Pada pagi yang lain, siswa-siswa SMP lewat di depan Hotel Manhattan. Mereka menyapa saya dengan ramah. Saya mengikuti langkah mereka menuju sekolah yang teronggok di tepi tebing. Pada sebuah ruangan, anak-anak mengamati seperangkat komputer: sebuah komputer bekas hasil rakitan. Seorang guru menerangkan fungsi komputer itu kepada mereka. Saat anak-anak di Manhattan sudah mengenakan wearable gadget, anak-anak di Rhun baru mempelajari fungsi dasar komputer. “Rhun hanya memiliki sekolah setingkat SMP,” kata guru tadi. “Bila ingin melanjutkan sekolah, mereka mesti mengarungi lautan.” Untuk melanjutkan sekolah, anak-anak Rhun mesti pindah ke Naira, pulau metropolis di Kepulauan Banda, di mana jaringan 3G telah tersedia dan hampir semua orang memiliki akun Facebook, termasuk mama-mama tua tukang sapu di penginapan.

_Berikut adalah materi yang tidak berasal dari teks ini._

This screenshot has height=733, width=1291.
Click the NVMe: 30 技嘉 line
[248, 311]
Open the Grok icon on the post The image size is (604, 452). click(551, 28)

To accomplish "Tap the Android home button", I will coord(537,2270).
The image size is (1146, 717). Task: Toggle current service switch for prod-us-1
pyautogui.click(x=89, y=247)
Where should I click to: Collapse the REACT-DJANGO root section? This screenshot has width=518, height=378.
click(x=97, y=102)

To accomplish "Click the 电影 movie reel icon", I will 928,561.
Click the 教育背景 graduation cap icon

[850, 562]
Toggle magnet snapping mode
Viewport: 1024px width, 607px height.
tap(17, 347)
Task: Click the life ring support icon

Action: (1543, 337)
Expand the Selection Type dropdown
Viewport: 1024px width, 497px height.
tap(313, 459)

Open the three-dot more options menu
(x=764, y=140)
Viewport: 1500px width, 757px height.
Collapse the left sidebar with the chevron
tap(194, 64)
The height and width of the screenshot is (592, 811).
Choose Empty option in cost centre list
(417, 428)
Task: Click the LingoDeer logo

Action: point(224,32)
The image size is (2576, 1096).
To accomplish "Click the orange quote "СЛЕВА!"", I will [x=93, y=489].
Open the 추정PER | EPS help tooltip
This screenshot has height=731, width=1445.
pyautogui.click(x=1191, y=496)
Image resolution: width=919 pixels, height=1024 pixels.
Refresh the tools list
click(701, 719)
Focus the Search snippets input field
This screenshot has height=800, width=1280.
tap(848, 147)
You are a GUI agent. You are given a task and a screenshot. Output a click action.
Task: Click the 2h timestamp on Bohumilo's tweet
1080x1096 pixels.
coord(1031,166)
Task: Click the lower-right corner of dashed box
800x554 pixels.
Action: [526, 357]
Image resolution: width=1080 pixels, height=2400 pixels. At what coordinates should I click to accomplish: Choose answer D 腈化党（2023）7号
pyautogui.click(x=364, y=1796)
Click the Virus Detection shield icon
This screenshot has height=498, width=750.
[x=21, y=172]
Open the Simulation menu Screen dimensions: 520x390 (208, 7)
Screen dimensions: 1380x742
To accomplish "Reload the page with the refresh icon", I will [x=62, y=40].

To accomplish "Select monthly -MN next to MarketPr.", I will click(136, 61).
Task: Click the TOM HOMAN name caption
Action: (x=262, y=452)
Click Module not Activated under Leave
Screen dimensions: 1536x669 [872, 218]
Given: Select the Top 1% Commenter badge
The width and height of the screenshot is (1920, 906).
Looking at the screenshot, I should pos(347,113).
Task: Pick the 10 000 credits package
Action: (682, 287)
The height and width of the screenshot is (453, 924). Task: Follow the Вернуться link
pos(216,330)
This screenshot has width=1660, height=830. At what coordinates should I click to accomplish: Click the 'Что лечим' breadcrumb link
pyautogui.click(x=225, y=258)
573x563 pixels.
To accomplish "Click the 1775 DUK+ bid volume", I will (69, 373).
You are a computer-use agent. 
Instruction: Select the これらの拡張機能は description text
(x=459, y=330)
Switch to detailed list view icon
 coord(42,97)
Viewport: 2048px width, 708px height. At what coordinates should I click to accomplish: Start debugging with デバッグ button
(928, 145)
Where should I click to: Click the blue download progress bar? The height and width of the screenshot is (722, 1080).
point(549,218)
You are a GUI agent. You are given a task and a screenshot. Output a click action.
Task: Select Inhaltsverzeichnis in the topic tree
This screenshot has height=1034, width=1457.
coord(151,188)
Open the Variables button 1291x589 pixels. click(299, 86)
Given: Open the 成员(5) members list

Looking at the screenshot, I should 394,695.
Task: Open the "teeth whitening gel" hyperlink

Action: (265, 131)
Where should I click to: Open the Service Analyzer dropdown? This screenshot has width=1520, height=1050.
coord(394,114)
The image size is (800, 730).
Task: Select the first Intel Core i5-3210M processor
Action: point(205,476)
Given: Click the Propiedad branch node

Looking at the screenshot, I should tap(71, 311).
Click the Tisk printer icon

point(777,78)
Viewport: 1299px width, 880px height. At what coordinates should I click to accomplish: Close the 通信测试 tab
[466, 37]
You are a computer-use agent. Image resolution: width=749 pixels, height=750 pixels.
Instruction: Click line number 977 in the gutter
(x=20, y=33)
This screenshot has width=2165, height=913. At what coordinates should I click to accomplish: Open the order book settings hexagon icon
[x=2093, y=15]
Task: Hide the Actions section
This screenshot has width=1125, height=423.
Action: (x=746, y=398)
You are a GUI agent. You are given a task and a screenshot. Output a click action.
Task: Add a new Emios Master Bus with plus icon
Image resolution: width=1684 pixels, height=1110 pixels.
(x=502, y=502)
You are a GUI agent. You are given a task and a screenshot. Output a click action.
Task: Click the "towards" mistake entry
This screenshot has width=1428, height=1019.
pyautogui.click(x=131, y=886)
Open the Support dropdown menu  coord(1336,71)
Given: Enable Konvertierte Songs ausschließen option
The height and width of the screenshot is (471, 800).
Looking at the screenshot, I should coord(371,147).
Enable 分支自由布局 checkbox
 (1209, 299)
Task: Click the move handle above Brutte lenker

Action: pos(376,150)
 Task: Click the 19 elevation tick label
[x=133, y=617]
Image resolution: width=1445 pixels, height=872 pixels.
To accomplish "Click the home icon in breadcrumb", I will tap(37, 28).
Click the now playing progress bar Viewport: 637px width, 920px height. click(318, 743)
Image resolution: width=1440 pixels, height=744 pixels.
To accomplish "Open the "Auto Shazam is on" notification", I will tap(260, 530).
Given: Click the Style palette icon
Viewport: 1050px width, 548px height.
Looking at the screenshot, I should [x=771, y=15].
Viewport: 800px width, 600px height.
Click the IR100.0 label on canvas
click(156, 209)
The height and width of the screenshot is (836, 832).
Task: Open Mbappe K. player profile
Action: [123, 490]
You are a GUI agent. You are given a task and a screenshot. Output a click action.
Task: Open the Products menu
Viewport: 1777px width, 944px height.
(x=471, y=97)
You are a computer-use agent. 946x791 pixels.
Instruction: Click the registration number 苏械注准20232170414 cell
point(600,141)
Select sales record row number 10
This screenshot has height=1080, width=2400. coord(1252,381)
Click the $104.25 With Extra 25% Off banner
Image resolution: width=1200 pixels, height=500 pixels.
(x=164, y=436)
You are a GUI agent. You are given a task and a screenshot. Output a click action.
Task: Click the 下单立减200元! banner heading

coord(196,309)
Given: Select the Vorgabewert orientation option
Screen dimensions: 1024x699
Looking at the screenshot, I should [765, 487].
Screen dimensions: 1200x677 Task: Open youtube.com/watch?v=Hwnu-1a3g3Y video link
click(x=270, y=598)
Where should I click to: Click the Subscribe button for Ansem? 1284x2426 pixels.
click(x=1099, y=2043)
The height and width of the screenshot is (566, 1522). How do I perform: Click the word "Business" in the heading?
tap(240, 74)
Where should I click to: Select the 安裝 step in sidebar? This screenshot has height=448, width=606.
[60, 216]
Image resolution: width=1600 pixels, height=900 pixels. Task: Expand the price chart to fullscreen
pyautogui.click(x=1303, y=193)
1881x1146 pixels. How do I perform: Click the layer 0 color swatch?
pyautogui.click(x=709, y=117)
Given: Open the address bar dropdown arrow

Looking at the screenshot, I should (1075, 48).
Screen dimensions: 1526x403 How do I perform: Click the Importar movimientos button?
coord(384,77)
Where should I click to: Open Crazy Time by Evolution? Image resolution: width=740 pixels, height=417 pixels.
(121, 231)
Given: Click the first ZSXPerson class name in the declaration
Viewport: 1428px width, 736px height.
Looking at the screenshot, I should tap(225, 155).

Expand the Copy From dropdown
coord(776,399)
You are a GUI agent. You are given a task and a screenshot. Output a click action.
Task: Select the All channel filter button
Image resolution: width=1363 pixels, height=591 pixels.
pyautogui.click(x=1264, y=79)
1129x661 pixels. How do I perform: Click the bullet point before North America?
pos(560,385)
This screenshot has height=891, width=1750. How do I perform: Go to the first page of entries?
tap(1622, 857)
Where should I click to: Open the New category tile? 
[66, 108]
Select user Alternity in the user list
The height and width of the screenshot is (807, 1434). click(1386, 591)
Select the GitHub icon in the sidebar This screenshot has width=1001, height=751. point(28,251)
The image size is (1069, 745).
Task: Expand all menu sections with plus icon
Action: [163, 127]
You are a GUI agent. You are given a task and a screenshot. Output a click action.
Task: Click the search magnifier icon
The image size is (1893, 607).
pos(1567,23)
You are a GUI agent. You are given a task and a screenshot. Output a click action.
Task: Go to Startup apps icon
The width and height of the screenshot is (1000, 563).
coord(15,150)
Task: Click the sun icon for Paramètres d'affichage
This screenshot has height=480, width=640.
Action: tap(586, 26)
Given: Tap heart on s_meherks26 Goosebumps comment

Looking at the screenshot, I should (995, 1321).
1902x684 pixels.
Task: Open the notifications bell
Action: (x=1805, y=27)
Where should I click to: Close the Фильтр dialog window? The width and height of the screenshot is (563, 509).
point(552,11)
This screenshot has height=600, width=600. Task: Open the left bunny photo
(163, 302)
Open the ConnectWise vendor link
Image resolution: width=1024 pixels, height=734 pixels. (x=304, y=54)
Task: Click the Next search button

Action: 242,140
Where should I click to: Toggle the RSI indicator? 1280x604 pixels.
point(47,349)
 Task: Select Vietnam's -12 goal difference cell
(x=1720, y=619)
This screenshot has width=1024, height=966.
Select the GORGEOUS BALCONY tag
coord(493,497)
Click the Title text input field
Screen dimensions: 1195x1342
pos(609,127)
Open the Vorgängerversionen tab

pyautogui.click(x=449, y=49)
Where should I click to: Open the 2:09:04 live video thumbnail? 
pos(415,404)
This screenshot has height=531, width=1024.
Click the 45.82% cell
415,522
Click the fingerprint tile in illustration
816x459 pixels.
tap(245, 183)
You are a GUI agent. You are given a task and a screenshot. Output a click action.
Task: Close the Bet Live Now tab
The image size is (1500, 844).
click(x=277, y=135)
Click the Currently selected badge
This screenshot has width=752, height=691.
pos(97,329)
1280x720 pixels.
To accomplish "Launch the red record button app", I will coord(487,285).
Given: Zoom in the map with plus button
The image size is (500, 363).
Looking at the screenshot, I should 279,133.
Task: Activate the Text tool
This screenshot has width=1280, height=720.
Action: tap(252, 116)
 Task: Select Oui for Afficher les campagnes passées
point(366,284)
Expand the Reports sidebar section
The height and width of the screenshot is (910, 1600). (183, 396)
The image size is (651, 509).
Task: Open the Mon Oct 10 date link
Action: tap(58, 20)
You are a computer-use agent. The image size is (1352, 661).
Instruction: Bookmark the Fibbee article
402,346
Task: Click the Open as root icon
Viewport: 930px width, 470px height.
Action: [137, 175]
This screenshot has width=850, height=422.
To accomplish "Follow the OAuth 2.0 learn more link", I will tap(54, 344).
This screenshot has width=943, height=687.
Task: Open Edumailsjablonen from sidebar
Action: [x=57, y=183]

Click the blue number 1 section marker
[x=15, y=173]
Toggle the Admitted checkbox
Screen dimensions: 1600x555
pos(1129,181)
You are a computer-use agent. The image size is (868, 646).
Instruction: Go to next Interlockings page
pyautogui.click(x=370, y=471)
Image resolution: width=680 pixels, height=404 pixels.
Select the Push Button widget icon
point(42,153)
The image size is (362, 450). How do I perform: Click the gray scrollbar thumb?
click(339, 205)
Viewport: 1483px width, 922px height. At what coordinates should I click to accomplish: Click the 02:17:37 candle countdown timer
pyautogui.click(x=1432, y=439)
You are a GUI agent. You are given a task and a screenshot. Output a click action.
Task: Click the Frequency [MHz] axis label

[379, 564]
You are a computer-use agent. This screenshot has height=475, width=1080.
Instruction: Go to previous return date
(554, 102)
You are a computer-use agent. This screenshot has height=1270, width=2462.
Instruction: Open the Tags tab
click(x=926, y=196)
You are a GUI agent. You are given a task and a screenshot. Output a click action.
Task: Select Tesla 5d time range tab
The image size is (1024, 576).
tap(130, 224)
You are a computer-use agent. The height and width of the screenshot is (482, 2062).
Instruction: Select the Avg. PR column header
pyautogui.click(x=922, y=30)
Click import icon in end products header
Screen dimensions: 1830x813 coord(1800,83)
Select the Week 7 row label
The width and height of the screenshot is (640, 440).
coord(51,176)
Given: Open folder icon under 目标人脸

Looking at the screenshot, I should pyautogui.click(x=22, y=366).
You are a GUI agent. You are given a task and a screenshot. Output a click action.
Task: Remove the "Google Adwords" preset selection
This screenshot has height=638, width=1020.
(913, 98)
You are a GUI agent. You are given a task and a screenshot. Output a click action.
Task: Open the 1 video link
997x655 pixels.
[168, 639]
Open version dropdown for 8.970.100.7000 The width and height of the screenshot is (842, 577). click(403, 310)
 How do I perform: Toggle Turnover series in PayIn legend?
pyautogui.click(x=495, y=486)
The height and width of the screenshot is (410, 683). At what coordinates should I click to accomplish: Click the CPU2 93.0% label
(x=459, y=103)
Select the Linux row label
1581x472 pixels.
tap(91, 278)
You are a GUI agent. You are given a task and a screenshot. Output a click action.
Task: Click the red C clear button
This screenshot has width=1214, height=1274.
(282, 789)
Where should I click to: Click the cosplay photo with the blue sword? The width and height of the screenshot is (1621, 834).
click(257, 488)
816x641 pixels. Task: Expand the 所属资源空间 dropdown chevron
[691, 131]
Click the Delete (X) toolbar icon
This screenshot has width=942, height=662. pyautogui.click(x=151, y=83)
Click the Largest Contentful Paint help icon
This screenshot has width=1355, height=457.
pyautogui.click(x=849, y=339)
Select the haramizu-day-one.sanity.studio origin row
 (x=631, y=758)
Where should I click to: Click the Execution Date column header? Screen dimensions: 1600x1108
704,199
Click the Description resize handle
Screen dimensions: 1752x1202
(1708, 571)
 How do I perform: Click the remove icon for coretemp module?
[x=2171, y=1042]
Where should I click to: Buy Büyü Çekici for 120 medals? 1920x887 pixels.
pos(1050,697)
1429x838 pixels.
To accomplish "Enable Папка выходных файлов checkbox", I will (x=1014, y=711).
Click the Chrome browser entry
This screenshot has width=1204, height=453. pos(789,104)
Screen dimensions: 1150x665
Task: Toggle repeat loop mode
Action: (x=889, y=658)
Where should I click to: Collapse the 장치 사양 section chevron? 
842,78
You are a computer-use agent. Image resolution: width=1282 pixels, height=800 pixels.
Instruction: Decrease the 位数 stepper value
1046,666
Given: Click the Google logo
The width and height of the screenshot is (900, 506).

Sari Lagua adalah salah seorang gadis asal Rhun yang melanjutkan pendidikan di Naira. Saya menemuinya ketika menginap di Hotel Delfika yang padat turis. Di pulau yang terpisah 20 kilometer dari Rhun ini, Sari bekerja paruh waktu di Hotel Delfika seraya berkuliah di STKIP Hatta-Sjahrir. Suatu kali, kapal besar merapat di Naira dan Sari bersama kawan-kawannya yang juga berasal dari Rhun bersiap berangkat. “Kami pergi wisata dulu,” katanya dengan wajah semringah. Mereka akan berwisata ke Ambon, barangkali juga ke Makassar, sementara saya dan seorang turis jangkung asal Yunani akan menuju ke sebuah pulau kecil dengan “bertaruh nyawa” di lautan ganas. Sebuah pulau yang dulu diperebutkan, tapi kini kesulitan menjanjikan masa depan, bahkan bagi warganya sendiri.
PANDUAN
Rute
Pulau Rhun terletak di kepulauan Banda, Kabupaten Maluku Tengah. Untuk menjangkaunya, kita mesti menaiki perahu dari Pulau Naira, Ibu Kota Kepulauan Banda. Penerbangan ke Naira dilayani dari Ambon oleh maskapai yang berubah-ubah setiap tahunnya, tergantung dari perusahaan mana yang memenangkan tender. Pada 2017, rute perintis ini dilayani oleh Airfast (airfastindonesia.com), setelah sebelumnya dioperasikan oleh Aviastar dan Susi Air. Berhubung jadwal penerbangan sulit diandalkan, banyak orang lebih memilih jalur laut dari Ambon dengan menaiki kapal express Bahari dengan jadwal dua kali per pekan, atau Kapal Pelni Nggapulu (pelni. co.id) yang beroperasi dua kali per bulan. Waktu ideal untuk mengunjungi Rhun adalah awal Oktober hingga awal Desember.
Penginapan
Penginapan di Rhun sangat sederhana, contohnya Manhattan 1 dan Manhattan 2 (08219820-8993; Rp125.000 per orang, termasuk makan tiga kali per hari) milik Abdulah. Kamar-kamarnya tidak dilengkapi penyejuk ruangan sebab listrik di pulau ini dipasok oleh generator desa yang beroperasi hanya beberapa jam dalam sehari. Untuk kebutuhan mandi dan minum tamu, hotel mengandalkan sistem tadah hujan. Bila kemarau lama melanda, warga Rhun terpaksa mengimpor air dari pulau lain.
Informasi
Aktivitas di Rhun antara lain memancing, memanah ikan, atau berkeliling dengan perahu. Anda juga bisa mengunjungi kebun-kebun pala dan mengenang kejayaan pala di pulau ini. Bagi mereka yang menyukai tantangan, cobalah berjalan dari Rhun ke Nailaka saat air surut. untuk mengelilingi Rhun, hubungi Lukman A. Ang (0821-9802-9999), pemuda lokal yang memahami kehidupan di kepulauan Banda.
Dipublikasikan perdana di majalah DestinAsian Indonesia edisi Juli/Agustus 2017 (“Elegi Tanah Rempah”).